Arief mengatakan hingga kini belum ada lagi pembicaraan lebih lanjut mengenai rencana kebijakan yang digadang-gadang jadi solusi dari maraknya beras oplosan.
“Enggak ada (pembahasan lebih lanjut) sampai hari ini belum ada, (enggak dilanjut?) saya tidak tahu,” tutur Arief di Kantor Bapanas, Rabu (24/9).
Lebih lanjut, Arief menyebut pemerintah kini fokus pada langkah intervensi pasokan dan harga pangan dengan melepas Cadangan Beras Pemerintah (CBP) yang dikuasai Perum Bulog.
Ia juga menuturkan belum ada lagi pembahasan kebijakan beras satu harga sejak pemerintah memutuskan menaikkan Harga Eceran Tertinggi (HET) beras medium dari Rp 12.500 per kg menjadi Rp 13.500 per kg.
Arief menilai kebijakan menaikkan HET beras medium telah mengakomodasi biaya produksi beras, baik bagi petani, penggiling, maupun penjual.
“Kemarin setelah harga beras medium dinaikkan dari Rp 12.500 ke Rp 13.500, isu ini mereda. Artinya, pada waktu itu harga memang harus dinaikkan, karena struktur biaya usaha tani itu tidak masuk,” jelasnya.
Arief juga belum bisa memastikan kelanjutan rencana kebijakan ini, apakah tetap berjalan atau ditunda setelah HET beras medium dinaikkan.
“Kemarin kan Pak Menko (Pangan) menyampaikan hasil rapat, kan banyak. Jadi gini, yang urgent pada waktu itu adalah menyeimbangkan harga di hulu dan hilir. Kalau satu harga, sampai hari ini masih ada premium, medium, semua masih ada,” terangnya.
Ia menambahkan pemerintah berhasil menekan harga beras khusus yang sempat melonjak akibat langkanya beras premium di pasaran.

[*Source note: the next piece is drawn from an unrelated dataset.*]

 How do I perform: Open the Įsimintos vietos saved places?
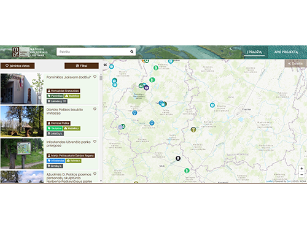coord(18,66)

“Yang waktu itu beras khusus tiba-tiba naik karena beras premiumnya tidak ada, sekarang sudah turun di bawah Rp 100.000 untuk 5 kilo, artinya di bawah Rp 20.000 per kg,” tutupnya.
Sebelumnya, Menko Bidang Pangan Zulkifli Hasan (Zulhas) menyampaikan bahwa rencana klasifikasi HET beras menjadi satu jenis reguler akan dilaporkan terlebih dahulu kepada Presiden Prabowo Subianto.
Alternatif kebijakan satu HET beras reguler ini telah rampung di Bapanas. Usulan ini nantinya dipertimbangkan setelah dihapusnya kategori beras medium dan premium.
“(Penetapan beras satu harga) lapor Presiden dulu,” tutur Zulhas di Kantor Kemenko Bidang Pangan, Kamis (4/9).